Key figures from the Bhum Jai Thai Party, the coalition's second largest partner, expressed anger at the smaller partner Puea Pandin Party for its "lack of political etiquette" and failing to ensure its MPs supported the Bhum Jai Thai Cabinet members grilled in the two-day censure debate.
Prime Minister Abhisit Vejjajiva told reporters yesterday that he had discussed the issue with Bhum Jai Thai leader, Interior Minister Chaovarat Chanweerakul. Abhisit also said he had given Deputy Prime Minister Suthep Thaugsuban the job of talking to the smaller coalition parties and settling differences. He said he expected the problem to be solved in a few days.
Chaovarat expressed his dissatisfaction about the censure debate's vote results.
"I consider this a lack of political etiquette. They are a coalition partner, and should work with us. If they don't want to stay, they don't need to do. The prime minister should make a decision about this," the Bhum Jai Thai leader said, in reference to the coalition Puea Pandin Party.
Transport Minister Sophon Saram, another leading Bhum Jai Thai figure who got the fewest votes of confidence, said he believed this was a political game and Puea Pandin had made the move to discredit Bhum Jai Thai.
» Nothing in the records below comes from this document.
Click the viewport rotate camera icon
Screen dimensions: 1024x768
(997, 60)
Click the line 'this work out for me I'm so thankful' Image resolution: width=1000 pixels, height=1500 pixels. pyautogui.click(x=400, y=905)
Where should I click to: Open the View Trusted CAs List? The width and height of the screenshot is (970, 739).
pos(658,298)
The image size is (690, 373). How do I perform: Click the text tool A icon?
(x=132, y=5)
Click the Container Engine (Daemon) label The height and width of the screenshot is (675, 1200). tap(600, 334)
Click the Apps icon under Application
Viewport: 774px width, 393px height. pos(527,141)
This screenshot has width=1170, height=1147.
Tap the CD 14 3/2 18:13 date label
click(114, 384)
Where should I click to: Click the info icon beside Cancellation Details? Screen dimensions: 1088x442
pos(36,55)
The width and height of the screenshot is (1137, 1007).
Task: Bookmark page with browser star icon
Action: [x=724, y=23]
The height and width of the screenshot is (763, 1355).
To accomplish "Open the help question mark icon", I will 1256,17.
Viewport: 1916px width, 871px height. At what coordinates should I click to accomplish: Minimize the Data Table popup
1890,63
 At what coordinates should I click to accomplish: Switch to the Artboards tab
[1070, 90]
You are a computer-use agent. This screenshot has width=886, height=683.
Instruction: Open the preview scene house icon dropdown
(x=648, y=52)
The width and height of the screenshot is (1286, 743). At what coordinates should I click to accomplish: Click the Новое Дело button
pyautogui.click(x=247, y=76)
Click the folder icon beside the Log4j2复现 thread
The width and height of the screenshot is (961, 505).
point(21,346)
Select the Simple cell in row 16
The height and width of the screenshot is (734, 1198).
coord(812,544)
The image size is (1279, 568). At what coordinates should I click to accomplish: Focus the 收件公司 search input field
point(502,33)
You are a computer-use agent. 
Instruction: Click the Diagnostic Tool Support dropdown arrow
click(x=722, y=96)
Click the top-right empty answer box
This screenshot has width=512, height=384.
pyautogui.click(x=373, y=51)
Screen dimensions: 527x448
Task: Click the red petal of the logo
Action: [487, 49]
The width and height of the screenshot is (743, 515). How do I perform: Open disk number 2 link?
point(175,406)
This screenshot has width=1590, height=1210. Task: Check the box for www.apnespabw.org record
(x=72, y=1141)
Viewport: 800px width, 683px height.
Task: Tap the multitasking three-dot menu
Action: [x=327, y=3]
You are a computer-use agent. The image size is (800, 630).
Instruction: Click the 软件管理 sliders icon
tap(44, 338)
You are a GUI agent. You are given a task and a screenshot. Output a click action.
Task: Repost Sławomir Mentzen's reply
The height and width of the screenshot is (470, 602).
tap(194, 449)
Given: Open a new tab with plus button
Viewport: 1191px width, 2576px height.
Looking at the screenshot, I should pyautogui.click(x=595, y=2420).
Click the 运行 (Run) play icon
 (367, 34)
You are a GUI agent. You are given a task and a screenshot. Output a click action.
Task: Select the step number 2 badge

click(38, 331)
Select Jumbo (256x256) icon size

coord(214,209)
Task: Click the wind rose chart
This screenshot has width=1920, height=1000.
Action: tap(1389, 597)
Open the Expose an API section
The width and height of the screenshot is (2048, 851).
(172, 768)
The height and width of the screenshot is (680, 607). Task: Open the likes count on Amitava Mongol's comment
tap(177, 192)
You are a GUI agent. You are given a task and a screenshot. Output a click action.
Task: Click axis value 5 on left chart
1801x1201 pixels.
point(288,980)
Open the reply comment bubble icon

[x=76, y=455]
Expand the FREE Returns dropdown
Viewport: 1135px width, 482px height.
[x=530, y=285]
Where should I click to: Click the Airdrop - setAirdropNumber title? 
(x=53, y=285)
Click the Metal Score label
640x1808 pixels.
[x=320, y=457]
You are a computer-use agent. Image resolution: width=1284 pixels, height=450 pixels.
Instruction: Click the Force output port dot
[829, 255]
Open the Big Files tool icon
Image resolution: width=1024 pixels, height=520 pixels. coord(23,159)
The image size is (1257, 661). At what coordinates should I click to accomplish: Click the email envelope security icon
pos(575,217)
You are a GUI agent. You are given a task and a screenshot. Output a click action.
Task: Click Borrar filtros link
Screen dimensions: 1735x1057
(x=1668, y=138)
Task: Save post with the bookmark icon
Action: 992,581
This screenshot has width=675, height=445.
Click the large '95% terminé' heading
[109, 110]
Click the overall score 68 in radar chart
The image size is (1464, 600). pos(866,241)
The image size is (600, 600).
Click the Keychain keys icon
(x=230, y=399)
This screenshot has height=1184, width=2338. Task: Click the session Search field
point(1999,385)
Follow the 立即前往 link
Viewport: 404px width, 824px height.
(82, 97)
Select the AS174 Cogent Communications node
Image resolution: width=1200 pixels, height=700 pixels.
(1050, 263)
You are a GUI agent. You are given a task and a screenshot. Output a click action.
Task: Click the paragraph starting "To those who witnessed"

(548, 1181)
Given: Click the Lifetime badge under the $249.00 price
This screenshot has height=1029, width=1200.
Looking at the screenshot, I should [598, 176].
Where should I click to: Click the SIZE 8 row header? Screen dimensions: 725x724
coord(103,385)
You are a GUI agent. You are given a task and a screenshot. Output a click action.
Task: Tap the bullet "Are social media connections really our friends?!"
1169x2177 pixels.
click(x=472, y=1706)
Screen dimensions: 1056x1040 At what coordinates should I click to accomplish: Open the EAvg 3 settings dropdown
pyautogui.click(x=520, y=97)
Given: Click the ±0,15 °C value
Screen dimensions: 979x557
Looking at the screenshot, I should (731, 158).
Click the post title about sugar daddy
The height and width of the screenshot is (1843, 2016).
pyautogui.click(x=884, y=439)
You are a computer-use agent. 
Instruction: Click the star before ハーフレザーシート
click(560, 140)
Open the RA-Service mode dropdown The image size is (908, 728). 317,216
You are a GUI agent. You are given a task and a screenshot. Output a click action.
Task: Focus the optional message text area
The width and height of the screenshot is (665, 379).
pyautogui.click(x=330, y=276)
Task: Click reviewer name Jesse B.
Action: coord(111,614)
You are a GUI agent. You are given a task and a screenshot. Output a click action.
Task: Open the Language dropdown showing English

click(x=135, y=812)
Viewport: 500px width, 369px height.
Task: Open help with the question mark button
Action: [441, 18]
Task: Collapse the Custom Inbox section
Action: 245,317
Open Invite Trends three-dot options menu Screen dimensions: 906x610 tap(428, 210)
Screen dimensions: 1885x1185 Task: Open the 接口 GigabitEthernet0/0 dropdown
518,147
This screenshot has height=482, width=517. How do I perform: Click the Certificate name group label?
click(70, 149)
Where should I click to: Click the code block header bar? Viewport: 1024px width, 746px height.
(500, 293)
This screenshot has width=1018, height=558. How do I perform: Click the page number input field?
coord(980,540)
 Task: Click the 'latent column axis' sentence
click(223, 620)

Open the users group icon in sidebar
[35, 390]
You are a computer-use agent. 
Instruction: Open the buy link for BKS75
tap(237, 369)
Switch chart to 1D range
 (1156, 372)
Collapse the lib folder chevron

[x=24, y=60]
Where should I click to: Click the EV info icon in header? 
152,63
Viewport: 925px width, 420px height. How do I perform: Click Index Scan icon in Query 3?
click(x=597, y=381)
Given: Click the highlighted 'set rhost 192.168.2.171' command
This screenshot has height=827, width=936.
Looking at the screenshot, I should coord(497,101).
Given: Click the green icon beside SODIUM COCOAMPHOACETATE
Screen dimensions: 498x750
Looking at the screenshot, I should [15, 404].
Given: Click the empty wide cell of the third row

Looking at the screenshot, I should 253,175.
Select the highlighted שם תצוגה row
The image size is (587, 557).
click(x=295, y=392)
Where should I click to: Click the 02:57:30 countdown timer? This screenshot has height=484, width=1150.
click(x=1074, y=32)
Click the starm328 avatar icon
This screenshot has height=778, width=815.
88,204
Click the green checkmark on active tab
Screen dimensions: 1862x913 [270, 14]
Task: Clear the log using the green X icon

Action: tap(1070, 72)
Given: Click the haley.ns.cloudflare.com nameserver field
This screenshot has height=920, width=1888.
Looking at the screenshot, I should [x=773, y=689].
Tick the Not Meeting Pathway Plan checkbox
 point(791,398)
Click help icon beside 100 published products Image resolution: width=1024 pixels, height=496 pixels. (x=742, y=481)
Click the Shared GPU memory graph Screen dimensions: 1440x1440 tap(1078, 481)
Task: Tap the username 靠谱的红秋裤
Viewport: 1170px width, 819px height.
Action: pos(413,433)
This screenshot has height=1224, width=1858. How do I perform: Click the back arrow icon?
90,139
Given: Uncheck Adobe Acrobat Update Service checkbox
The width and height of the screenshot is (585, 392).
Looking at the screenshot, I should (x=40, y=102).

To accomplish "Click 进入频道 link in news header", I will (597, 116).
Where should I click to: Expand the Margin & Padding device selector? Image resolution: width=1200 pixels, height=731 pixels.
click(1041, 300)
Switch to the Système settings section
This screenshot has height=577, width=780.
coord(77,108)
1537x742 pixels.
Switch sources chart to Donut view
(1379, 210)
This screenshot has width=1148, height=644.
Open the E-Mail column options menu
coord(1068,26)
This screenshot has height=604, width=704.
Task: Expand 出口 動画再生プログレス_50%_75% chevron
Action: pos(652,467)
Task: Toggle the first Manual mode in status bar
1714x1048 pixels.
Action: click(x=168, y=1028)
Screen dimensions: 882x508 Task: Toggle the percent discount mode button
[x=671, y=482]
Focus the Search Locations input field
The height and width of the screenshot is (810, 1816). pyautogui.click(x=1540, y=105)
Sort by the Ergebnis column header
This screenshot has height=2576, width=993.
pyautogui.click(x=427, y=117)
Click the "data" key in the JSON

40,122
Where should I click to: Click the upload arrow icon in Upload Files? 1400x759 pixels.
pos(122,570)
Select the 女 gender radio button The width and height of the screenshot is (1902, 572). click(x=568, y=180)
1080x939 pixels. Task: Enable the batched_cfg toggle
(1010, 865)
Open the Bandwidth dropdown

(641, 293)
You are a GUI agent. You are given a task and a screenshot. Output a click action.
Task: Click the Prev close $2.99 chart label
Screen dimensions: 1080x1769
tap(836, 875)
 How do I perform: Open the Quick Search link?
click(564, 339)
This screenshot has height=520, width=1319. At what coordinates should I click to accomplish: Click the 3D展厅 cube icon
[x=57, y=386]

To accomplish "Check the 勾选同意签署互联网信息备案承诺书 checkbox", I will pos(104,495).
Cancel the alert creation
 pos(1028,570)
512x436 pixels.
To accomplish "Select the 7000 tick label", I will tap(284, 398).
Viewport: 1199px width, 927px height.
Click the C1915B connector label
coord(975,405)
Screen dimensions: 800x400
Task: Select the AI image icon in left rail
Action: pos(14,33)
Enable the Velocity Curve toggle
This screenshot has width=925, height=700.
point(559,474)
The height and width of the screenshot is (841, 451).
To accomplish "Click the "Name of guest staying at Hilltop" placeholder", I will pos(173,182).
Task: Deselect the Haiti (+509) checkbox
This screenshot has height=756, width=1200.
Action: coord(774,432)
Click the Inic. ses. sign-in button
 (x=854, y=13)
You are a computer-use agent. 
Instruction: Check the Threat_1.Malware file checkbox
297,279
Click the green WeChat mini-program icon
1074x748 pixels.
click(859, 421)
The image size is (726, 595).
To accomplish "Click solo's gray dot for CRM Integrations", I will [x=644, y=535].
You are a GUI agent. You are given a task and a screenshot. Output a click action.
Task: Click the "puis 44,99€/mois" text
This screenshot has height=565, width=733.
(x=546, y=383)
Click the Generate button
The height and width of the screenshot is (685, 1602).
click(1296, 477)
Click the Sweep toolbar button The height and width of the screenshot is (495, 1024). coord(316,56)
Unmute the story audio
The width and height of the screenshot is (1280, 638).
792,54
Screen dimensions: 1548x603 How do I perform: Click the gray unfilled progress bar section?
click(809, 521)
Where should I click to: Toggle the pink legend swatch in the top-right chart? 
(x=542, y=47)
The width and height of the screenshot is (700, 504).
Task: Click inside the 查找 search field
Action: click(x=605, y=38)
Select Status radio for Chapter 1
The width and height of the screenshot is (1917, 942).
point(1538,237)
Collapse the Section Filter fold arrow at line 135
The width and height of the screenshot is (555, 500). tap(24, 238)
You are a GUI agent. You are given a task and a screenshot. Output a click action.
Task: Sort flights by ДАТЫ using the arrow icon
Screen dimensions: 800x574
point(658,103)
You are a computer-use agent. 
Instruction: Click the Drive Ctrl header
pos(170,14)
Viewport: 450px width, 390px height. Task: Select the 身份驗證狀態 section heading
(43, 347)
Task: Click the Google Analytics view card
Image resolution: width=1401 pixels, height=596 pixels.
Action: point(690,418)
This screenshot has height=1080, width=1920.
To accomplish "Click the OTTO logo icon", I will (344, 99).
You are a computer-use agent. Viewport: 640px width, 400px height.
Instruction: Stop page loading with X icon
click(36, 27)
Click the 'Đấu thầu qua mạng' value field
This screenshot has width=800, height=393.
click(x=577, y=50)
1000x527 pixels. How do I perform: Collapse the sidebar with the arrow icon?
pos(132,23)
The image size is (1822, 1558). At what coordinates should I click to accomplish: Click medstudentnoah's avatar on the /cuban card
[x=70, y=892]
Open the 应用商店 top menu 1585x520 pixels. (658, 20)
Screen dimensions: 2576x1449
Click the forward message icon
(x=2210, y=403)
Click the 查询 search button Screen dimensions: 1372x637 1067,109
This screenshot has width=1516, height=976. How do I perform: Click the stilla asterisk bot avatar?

"We may still be able to work together, but I think we will have to wear masks," he said, implying that politicians would need to hide their real feelings.
Chaovarat and Sophon obtained the most no-confidence votes among the six targeted ministers. The four others were from the Democrat Party, including the prime minister, who got the most votes of confidence. The extra no-confidence votes against Chaovarat and Sophon, as well as abstentions, were believed to come from some Puea Pandin MPs.
Deputy Transport Minister Suchart Chokchaiwattanakorn, who is also from Bhum Jai Thai, said it was "unacceptable" that Puea Pandin MPs had voted against fellow coalition partners.
"Just abstaining your vote can hurt people, not to mention voting against people. The prime minister and the Democrat Party may need to choose between Bhum Jai Thai and Puea Pandin," he said.
Puea Pandin leader Charnchai Chairungrueng, who is also the industry minister, said yesterday that the party's MPs had the right to vote as they saw fit.
"We have no problems with any other coalition party. I see no need to explain ourselves to anyone. This is an internal matter," he said.
Bhum Jai Thai's key figures met the prime minister for about half an hour after yesterday's Cabinet meeting, and told him about their "frustration and unease" in continuing to work with Puea Pandin, Bhum Jai Thai spokesman Supachai Jaisamut said. However, he added, it was really 14 "wayward" Puea Pandin MPs who had caused this problem.
Banned veteran politician Newin Chidchob, a de-facto Bhum Jai Thai leader, was "really angry" at how Puea Pandin voted in the censure motion, according to a source close to him.
Suthep, who lunched with Chaovarat and other Bhum Jai Thai leaders yesterday, appeared tense.
A Puea Pandin source said de-facto leaders of the party, Pinij Jarusombat and Preecha Laohapongchana, told Suthep that the problem had been caused by Charnchai's failure to control party MPs.